The records are to be copied exactly and in full.

START Excerpted data

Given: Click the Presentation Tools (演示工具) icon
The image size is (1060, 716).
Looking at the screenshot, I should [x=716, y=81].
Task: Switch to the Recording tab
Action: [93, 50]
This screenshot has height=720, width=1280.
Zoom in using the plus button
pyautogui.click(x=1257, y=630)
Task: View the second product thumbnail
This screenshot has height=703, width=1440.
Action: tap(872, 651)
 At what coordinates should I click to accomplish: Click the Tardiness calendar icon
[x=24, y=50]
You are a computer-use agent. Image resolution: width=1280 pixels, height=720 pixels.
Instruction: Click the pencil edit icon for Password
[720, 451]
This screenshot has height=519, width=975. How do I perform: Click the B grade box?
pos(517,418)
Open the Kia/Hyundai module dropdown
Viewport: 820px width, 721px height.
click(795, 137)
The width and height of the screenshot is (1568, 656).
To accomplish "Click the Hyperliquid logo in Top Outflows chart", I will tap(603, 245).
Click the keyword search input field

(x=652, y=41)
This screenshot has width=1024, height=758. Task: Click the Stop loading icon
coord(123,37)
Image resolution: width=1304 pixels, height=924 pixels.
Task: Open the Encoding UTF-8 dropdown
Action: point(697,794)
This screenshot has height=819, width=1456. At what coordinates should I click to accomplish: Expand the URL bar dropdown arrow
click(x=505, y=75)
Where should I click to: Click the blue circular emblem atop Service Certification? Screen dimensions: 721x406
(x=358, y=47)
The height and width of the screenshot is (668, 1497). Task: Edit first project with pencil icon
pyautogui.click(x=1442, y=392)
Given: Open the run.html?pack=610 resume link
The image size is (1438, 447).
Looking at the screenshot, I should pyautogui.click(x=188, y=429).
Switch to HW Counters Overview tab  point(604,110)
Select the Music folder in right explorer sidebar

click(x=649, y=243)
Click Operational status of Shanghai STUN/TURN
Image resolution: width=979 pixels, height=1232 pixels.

END Excerpted data

▸ **Response to the exercise**:
Given: Click the Presentation Tools (演示工具) icon
The image size is (1060, 716).
Looking at the screenshot, I should [x=716, y=81].
Task: Switch to the Recording tab
Action: [93, 50]
This screenshot has height=720, width=1280.
Zoom in using the plus button
pyautogui.click(x=1257, y=630)
Task: View the second product thumbnail
This screenshot has height=703, width=1440.
Action: tap(872, 651)
 At what coordinates should I click to accomplish: Click the Tardiness calendar icon
[x=24, y=50]
You are a computer-use agent. Image resolution: width=1280 pixels, height=720 pixels.
Instruction: Click the pencil edit icon for Password
[720, 451]
This screenshot has height=519, width=975. How do I perform: Click the B grade box?
pos(517,418)
Open the Kia/Hyundai module dropdown
Viewport: 820px width, 721px height.
click(795, 137)
The width and height of the screenshot is (1568, 656).
To accomplish "Click the Hyperliquid logo in Top Outflows chart", I will tap(603, 245).
Click the keyword search input field

(x=652, y=41)
This screenshot has width=1024, height=758. Task: Click the Stop loading icon
coord(123,37)
Image resolution: width=1304 pixels, height=924 pixels.
Task: Open the Encoding UTF-8 dropdown
Action: point(697,794)
This screenshot has height=819, width=1456. At what coordinates should I click to accomplish: Expand the URL bar dropdown arrow
click(x=505, y=75)
Where should I click to: Click the blue circular emblem atop Service Certification? Screen dimensions: 721x406
(x=358, y=47)
The height and width of the screenshot is (668, 1497). Task: Edit first project with pencil icon
pyautogui.click(x=1442, y=392)
Given: Open the run.html?pack=610 resume link
The image size is (1438, 447).
Looking at the screenshot, I should pyautogui.click(x=188, y=429).
Switch to HW Counters Overview tab  point(604,110)
Select the Music folder in right explorer sidebar

click(x=649, y=243)
Click Operational status of Shanghai STUN/TURN
Image resolution: width=979 pixels, height=1232 pixels.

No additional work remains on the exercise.